John Patrick Treacy (July 23, 1891 – October 11, 1964) was an American prelate of the Roman Catholic Church who served as bishop of the Diocese of La Crosse in Wisconsin from 1948 until his death in 1964.

Biography

Early life and education
Treacy was born on July 23, 1891, in Marlborough, Massachusetts, the only child of John and Ann (née O'Kane) Treacy. He attended the College of the Holy Cross in Worcester, Massachusetts, and studied at Harvard Law School before enrolling at the Catholic University of America in Washington, D.C. Following his graduation from the Catholic University in 1912, Treacyreturned to Massachusetts and studied at St. John's Seminary in Boston.

Priesthood and ministry
Treacy was ordained to the priesthood for the Diocese of Cleveland, Ohio, on December 8, 1918.

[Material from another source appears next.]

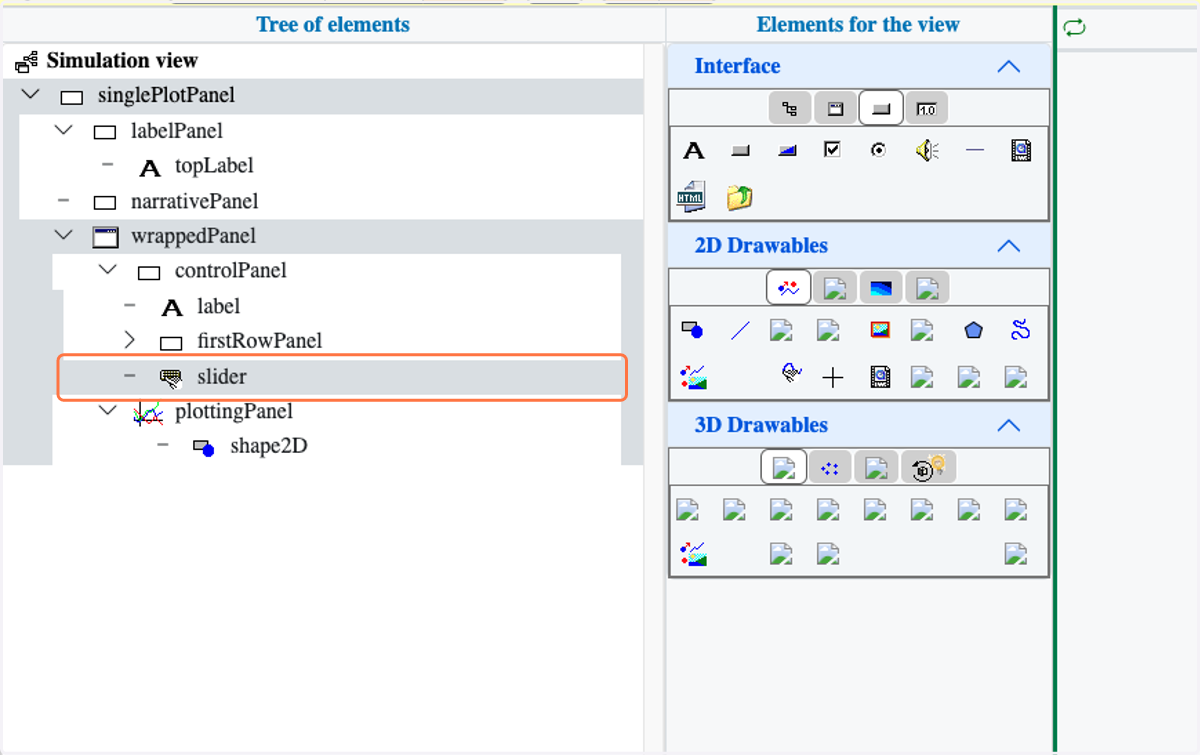Select the plottingPanel tree item
The width and height of the screenshot is (1200, 755).
pos(233,411)
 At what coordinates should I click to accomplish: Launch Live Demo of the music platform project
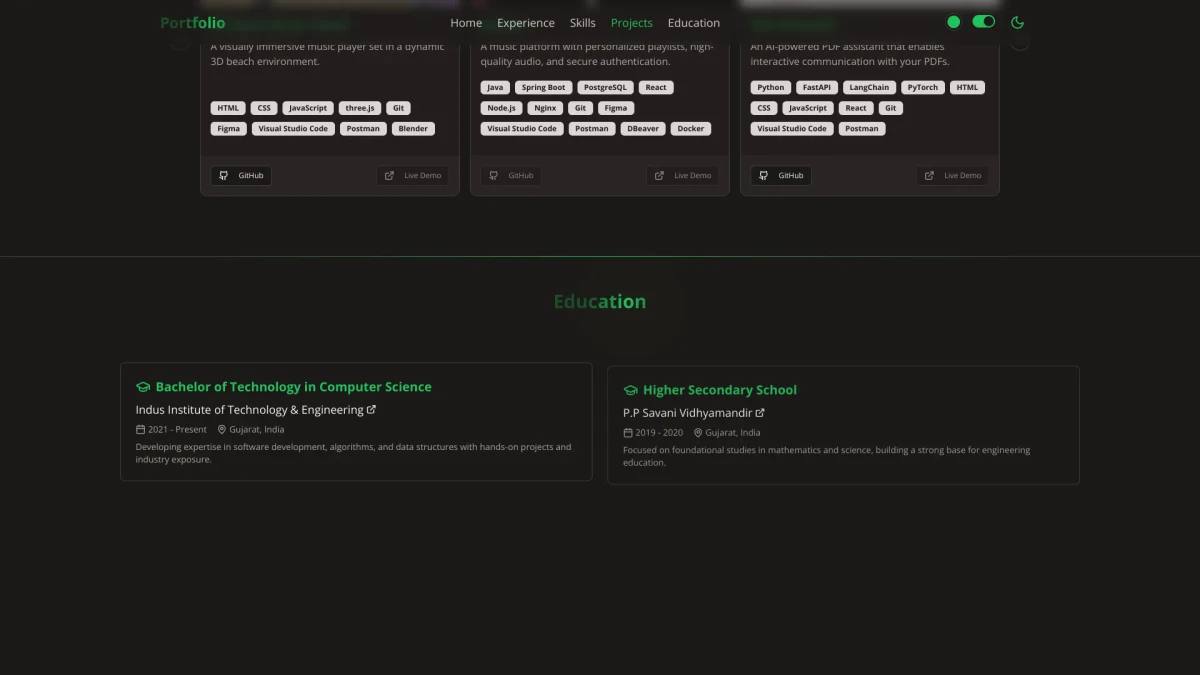[682, 176]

After 12 years in parish work, Treacy became diocesan director of the Society for the Propagation of the Faith in 1931. He was elevated to a domestic prelate by Pope Pius XI in 1934. In 1939, he was named by President Franklin D. Roosevelt to a 25-member committee for a good-neighbor mission to Latin America.

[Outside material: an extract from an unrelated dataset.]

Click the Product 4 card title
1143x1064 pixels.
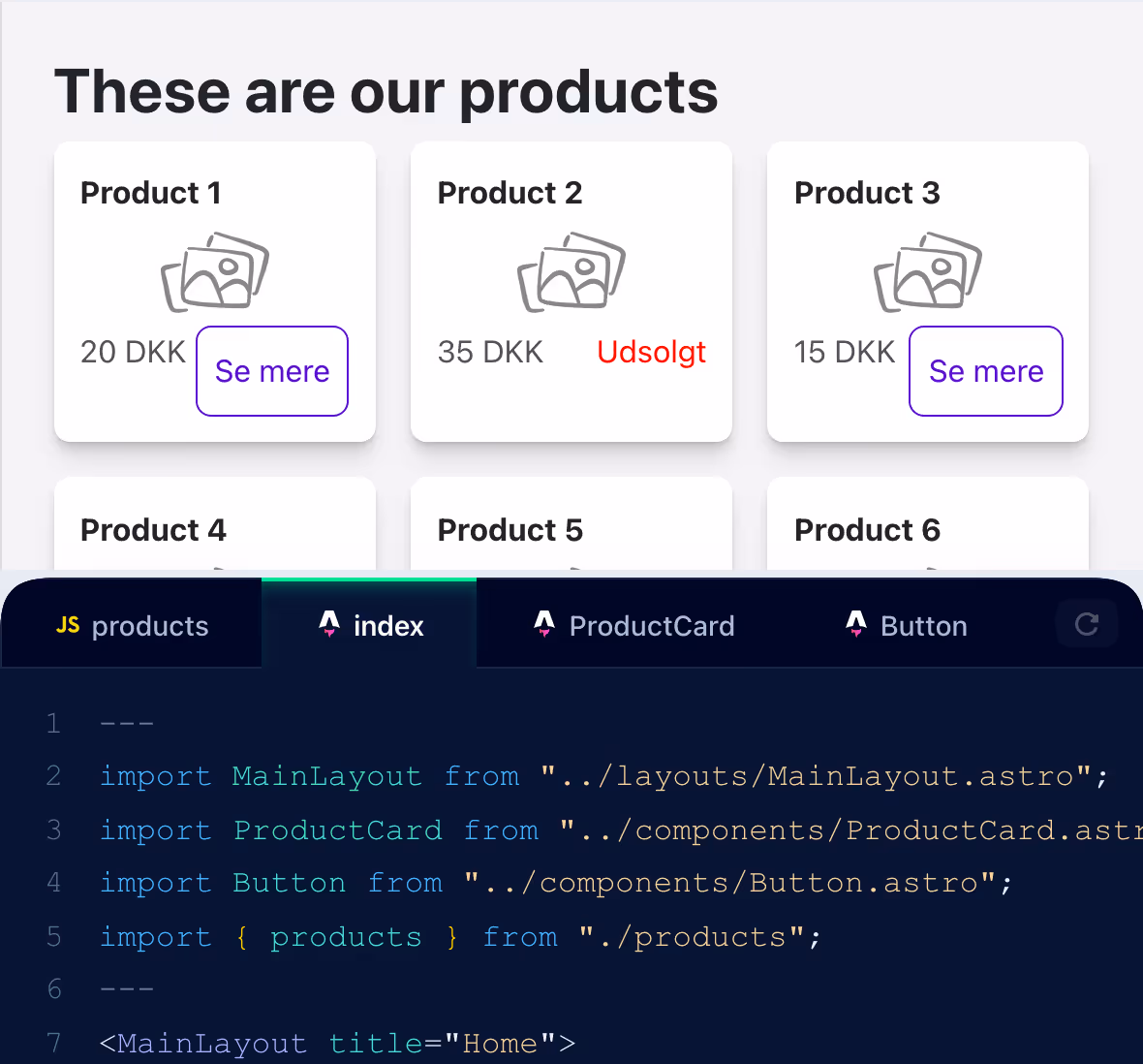point(153,530)
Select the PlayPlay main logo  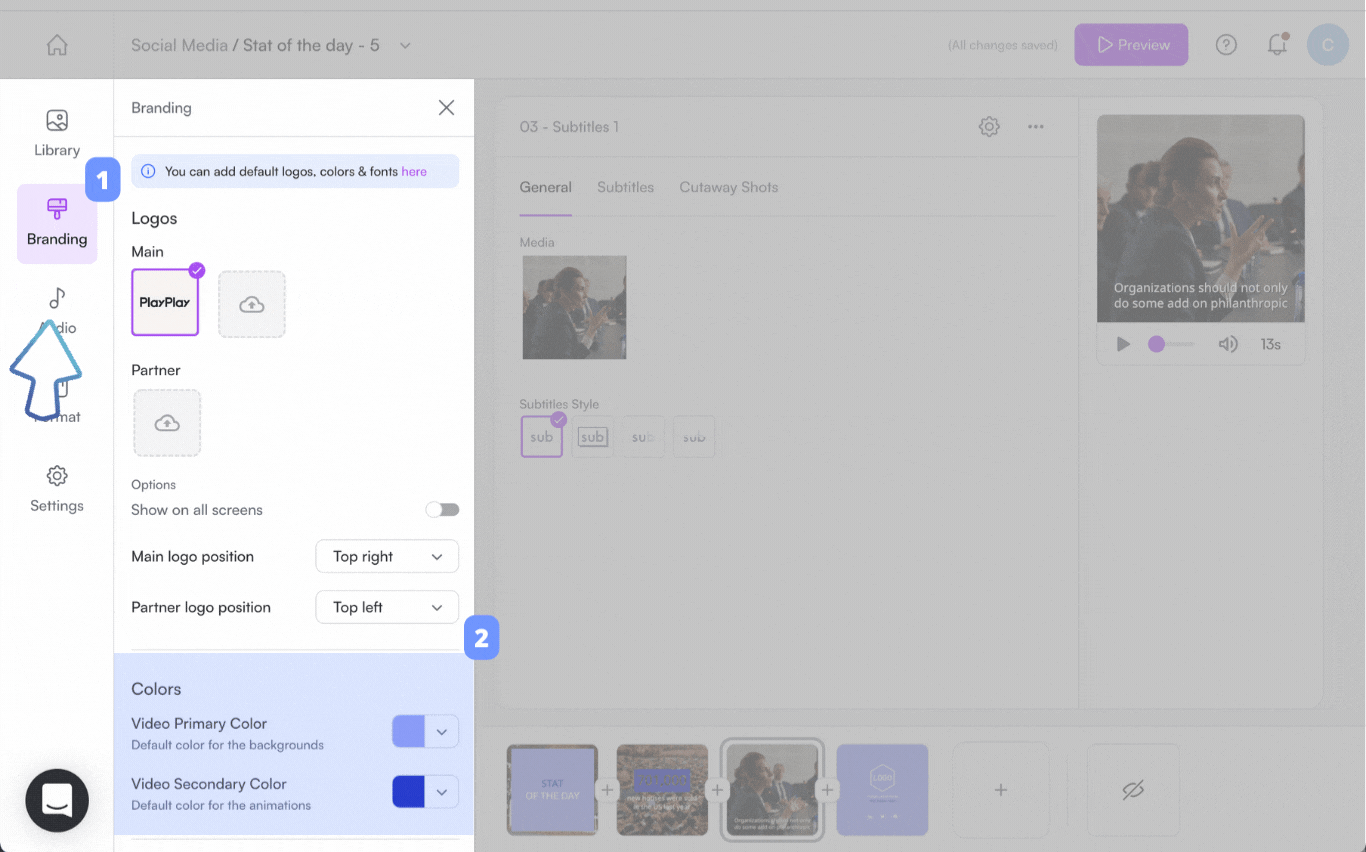pos(165,304)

Coadjutor Bishop and Bishop of La Crosse
On August 22, 1945, Treacy was appointed coadjutor bishop of the Diocese of La Crosse and titular bishop of Metelis by Pope Pius XII. He received his episcopal consecration on October 2. 1945. from Archbishop Amleto Giovanni Cicognani, with Bishops Edward Hoban and William O'Brien serving as co-consecrators.

Upon the death of Bishop Alexander McGavick, Treacy succeeded him as the fifth bishop of La Crosse on August 25, 1948. During his 16-year tenure, he founded Holy Cross Seminary, oversaw the construction of the Cathedral of Saint Joseph the Workman in La Crosse, and established 47 churches, 43 convents, and 42 schools. He also ordered the closing of the Necedah Shrine of Mary Van Hoof  in Necedah, Wisconsin, in 1950.  Van Hoof had claimed to experience religious visions, but the Vatican had determined her claims to be false.. He attended the first two sessions of the Second Vatican Council in Rome between 1962 and 1963.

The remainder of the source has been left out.